Only very limited data on the QoL of patients after CP-surgery are currently available. It has been demonstrated that CP has a significant (p < 0.001) positive impact on QoL (17). Compared to our study, the authors evaluated the SF-36 at several time points following CP surgery whereas our study encompassed only one time point during the long term follow up (mean 91.9 month). Comparing the SF-36 sub-categories (after 24 month) with our study, worse results were observed in our patient cohort. However, this difference could be explained by the different indications for DC in both studies. Our study encompassed a heterogenous patient collective and did not focus only on DC due to TBI. Furthermore, our results showed that patients with DC and CP due to ischemia were more affected in their QoL (VAS 48.8 ± 21.8) than patients with other indications like TBI (VAS 67.6 ± 28.2). A systematic review had similar results with a mean QoL for ischemia patients of 46–67%, using VAS and questionnaires (26). Patient age differed significantly between the ischemia and TBI group. It can be hypothesized that higher age is associated with inferior possibilities of rehabilitation. Furthermore, permanent paralysis and decreased immobility seems to be more frequent in patients with ischemia than in TBI patients. In particular, the physical subcategories showed significantly worse results in ischemia patients compared to TBI patients. The effect of CP surgery on neurological recovery is unclear, as it is affected by several other factors associated with the underlying disease.

• CHECK YOUR UNDERSTANDING:
#1 List every abbreviation that appears in the passage on quality of life after CP surgery.
#2 Extend the passage on quality of life after CP surgery, starting after its final sentence.
The entries that come after this passage have nothing to do with it.

• GIVEN RECORDS:
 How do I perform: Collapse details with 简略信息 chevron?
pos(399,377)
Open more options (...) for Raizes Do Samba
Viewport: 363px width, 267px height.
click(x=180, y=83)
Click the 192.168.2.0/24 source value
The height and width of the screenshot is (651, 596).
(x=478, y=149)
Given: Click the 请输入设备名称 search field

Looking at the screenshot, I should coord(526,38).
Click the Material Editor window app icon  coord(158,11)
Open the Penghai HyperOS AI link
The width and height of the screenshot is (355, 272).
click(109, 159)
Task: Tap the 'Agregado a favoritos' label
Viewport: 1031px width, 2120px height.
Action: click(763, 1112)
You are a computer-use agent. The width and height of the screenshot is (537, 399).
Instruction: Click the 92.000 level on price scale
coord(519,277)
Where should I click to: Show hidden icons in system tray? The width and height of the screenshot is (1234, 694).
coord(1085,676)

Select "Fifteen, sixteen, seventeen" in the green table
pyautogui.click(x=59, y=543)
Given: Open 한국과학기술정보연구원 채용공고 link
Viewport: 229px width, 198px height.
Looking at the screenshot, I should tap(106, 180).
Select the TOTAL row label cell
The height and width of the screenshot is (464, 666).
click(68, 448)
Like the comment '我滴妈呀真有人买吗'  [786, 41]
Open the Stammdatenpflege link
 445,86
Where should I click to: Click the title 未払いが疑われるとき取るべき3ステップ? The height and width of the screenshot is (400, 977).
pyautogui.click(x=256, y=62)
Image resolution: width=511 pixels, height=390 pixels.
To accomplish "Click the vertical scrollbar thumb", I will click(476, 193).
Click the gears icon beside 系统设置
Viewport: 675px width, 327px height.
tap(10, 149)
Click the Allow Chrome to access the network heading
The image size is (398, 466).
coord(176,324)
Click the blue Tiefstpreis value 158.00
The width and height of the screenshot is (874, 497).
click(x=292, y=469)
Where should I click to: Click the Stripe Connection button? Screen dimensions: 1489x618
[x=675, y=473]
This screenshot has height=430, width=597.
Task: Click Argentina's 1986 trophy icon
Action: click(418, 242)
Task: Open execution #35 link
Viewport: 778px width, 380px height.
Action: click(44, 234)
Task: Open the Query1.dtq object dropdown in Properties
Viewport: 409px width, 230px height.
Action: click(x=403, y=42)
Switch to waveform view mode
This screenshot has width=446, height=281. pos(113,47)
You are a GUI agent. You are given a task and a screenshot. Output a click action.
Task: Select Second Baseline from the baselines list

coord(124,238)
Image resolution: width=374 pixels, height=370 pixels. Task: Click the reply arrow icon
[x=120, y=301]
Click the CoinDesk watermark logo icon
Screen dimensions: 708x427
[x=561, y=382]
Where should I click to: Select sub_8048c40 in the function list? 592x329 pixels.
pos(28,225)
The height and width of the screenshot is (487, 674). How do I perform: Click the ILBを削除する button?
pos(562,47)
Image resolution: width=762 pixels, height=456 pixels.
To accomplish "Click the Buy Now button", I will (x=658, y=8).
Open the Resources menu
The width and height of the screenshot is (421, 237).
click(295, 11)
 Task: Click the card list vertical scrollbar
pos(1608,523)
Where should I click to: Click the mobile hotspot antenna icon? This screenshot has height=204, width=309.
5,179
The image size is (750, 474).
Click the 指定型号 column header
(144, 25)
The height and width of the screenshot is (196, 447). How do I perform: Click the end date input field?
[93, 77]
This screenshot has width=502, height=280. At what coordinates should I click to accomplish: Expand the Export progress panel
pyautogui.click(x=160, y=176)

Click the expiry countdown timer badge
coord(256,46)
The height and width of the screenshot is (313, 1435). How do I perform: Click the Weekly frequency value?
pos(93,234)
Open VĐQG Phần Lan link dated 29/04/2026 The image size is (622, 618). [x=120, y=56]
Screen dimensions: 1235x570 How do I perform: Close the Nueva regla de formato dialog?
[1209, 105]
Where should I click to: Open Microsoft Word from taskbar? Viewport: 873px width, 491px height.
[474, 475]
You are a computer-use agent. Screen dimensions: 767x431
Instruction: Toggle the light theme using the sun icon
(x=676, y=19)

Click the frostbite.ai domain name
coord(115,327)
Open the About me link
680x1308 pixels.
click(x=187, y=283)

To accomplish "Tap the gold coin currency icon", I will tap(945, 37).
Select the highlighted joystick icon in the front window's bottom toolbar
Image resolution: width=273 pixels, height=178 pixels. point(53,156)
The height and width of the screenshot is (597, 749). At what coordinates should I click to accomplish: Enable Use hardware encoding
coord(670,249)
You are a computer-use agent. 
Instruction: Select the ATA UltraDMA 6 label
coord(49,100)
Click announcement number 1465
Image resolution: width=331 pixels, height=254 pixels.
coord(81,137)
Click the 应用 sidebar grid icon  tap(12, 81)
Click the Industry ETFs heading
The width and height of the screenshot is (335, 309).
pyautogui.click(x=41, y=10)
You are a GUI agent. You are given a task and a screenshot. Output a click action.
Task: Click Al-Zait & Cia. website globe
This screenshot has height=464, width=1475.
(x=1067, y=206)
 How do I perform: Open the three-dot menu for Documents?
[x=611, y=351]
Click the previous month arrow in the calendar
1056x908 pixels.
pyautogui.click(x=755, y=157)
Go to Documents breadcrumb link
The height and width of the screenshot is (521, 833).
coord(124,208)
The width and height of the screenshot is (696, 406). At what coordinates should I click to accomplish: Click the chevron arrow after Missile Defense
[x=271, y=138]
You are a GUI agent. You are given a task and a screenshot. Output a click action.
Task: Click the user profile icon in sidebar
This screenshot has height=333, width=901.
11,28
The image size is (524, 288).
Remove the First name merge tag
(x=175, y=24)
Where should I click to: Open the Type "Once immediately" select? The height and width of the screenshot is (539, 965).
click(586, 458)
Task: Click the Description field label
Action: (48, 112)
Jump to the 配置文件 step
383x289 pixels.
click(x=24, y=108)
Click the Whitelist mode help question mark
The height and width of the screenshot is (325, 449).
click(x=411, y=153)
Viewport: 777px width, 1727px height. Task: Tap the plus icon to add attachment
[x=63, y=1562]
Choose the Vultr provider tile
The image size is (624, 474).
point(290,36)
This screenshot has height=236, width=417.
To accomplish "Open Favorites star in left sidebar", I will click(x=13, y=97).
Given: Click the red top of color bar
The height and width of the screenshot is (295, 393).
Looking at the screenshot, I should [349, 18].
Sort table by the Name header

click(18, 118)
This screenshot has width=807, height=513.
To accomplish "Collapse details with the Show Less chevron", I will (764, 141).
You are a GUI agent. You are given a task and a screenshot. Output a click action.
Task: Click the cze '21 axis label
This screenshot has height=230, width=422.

• OUTPUTS FOR THE TASKS:
#1 QoL, CP, SF-36, DC, TBI, VAS

#2
It is well-recognized that QoL represents an important outcome parameter after surgical procedures. Knowing how a (surgical) intervention affects a disease process can provide important information on the effectiveness and impact on the individual's own perception (27). Furthermore, QoL after neurocritical illness is associated with sequalae that are potentially amenable to medical treatment such as depression (28).

The majority of CP studies neglected the cosmetic results after DC/CP. Therefore, validated methods for evaluation of cosmetic results were only used in some case series or single center studies (3, 29–31). In our study more than a half of patients stated a very good or good cosmetic result and another 31% were satisfied. In total 13.5% of patients considered the cosmetic poor. Nevertheless, no patient was required to undergo revision surgery due to a poor cosmetic result. Poor cosmetic results have been reported in up to 50% of cases with a need of surgical revision in 1.5% of cases (30). However, direct comparison is difficult because cosmetic results were not assessed in a standardized manner. A major reason for a poor cosmetic result is the temporal muscle atrophy which occurred in two thirds of patients. Beside separate muscle preparation and fixation the only option to reduce this cosmetic problem is to manufacture special implants with an elevated curvature in the area of the muscle. Another option is a secondary subcutaneous fat implantation to fill the gap and elevate the curvature. Our statistical analysis did not identify factors associated with a good cosmetic outcome and no significant differences between autologous and patient specific implant (PSI).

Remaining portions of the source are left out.